# Start of Material for this exercise
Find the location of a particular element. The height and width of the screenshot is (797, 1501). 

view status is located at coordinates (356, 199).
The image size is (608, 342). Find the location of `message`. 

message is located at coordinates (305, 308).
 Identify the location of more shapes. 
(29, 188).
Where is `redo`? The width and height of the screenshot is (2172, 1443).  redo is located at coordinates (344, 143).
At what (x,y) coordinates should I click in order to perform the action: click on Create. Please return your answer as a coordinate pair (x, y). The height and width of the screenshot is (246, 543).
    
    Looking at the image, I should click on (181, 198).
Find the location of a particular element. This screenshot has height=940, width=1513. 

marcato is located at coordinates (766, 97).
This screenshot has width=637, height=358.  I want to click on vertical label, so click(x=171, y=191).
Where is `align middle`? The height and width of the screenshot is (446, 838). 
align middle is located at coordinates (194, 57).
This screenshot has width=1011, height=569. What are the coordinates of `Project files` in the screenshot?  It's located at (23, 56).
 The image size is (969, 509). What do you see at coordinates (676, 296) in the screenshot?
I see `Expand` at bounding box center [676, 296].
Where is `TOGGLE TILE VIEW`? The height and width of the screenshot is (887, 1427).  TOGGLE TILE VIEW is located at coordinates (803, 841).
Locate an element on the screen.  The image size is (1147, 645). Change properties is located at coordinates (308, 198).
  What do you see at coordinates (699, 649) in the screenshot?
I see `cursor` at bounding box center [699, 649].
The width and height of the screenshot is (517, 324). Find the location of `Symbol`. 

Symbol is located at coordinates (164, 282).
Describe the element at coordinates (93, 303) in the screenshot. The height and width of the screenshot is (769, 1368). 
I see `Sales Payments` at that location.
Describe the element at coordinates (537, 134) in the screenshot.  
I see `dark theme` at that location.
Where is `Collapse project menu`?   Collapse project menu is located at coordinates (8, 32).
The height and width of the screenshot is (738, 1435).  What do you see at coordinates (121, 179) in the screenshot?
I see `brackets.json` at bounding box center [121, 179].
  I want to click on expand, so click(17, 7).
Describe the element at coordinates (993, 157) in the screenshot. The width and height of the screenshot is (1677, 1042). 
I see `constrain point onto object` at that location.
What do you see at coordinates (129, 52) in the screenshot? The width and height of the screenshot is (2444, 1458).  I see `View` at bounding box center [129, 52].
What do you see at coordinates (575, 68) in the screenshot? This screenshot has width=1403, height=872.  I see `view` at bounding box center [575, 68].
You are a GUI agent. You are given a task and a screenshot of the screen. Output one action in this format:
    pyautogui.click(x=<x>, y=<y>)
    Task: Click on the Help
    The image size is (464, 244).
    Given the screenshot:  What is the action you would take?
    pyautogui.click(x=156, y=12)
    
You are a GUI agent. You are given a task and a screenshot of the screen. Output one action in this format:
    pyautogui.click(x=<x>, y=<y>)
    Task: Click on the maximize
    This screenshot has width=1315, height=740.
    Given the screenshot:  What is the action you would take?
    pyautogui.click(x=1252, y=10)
# End of Material for this exercise
__Stated exercise__
Copy out every line in the listing above that contains the string "should".

__Solution to the exercise__
At what (x,y) coordinates should I click in order to perform the action: click on Create. Please return your answer as a coordinate pair (x, y). The height and width of the screenshot is (246, 543).
    Looking at the image, I should click on (181, 198).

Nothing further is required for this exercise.